Depuis qu’un péché d’orgueil a transformé en tragédie une opération certes délicate mais assurément à sa portée, Théophane, chirurgien défroqué, vit à l’aveuglette, comme les âmes qui hantent les îles chères à Séféris. Seul son fils Seymour parvient quelquefois à trouver le défaut d’une cuirasse désabusée. Il côtoie désormais des gens simples, peu nombreux, auxquels il prodigue des soins élémentaires en échange de pas grand-chose : des œufs, du lait de chèvre, des fromages. L’amour dure trois ans, selon un romancier-jet-seteur. La déréliction aurait-elle la peau plus dure ? « Il ne me reste que mes souvenirs, comprends-tu ? Je m’y accroche. J’ai mal au corps tellement je m’y accroche et je me réconforte avec les images du passé ».
Théophane croise la route d’un quatuor singulier : Beba, une femme venue sur l’île ouvrir une pension de famille, Achille, son bâilleur de fonds et amant platonique, son fils Lucas et sa fille Antonia, jeune femme invalide, écorchée vive et débordant d’amertume.
Antonia décourage avec un acharnement virulent les tentatives de dialogue de Théo, lequel s’obstine et trouve dans chaque rebuffade une raison d’insister. Sinoué raconte une valse lente des solitudes, le chassé-croisé entre rédemption et malédiction, la délicate mise en équation du désespoir et de l’utopie. Un projet fou germe dans l’esprit de Theophane. Mais à ce stade des affrontements et avec ce que le romancier révèle de l’échiquier, est-ce encore l’esprit qui manœuvre ou, déjà, une autre force, moins rationnelle et plus sensible aux turbulences ?

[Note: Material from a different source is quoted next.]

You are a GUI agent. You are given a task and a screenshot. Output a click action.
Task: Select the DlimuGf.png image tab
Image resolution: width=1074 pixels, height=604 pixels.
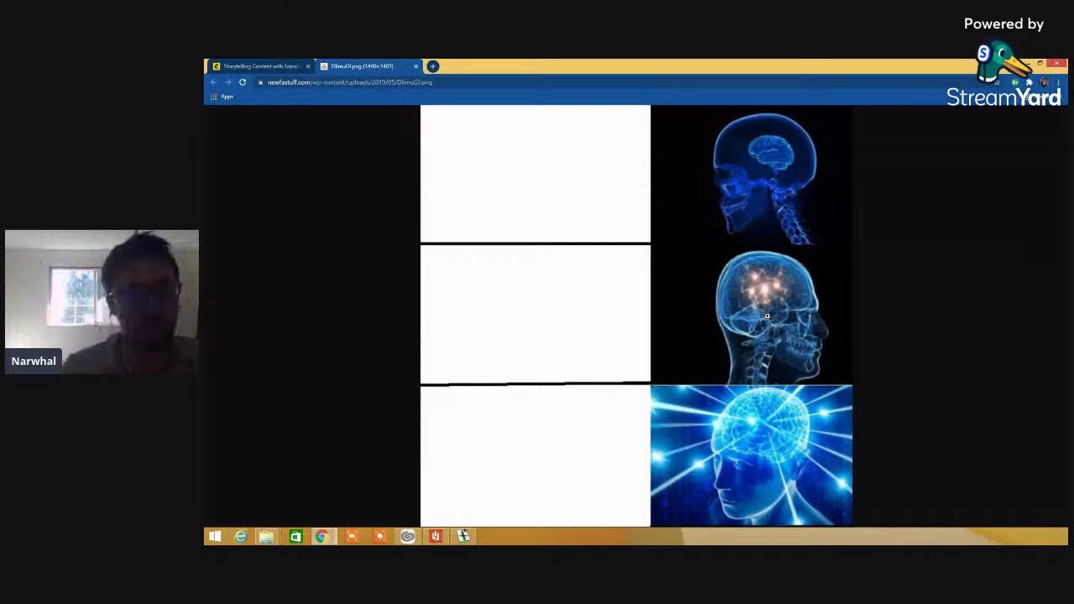(x=362, y=66)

Gilbert Sinoué est un pêcheur aux leurres retors, au poignet assuré, à la fermeté tranquille. Il a même l’audace de lancer plusieurs lignes simultanément, les révélations successives constituant des appâts fatals. Solidement ferré, le lecteur remonte lui-même vers l’épuisette.
Affronter ses blessures les plus profondes : le chef-d’oeuvre du long tour de compagnon qui prépare au sublime métier de vivre.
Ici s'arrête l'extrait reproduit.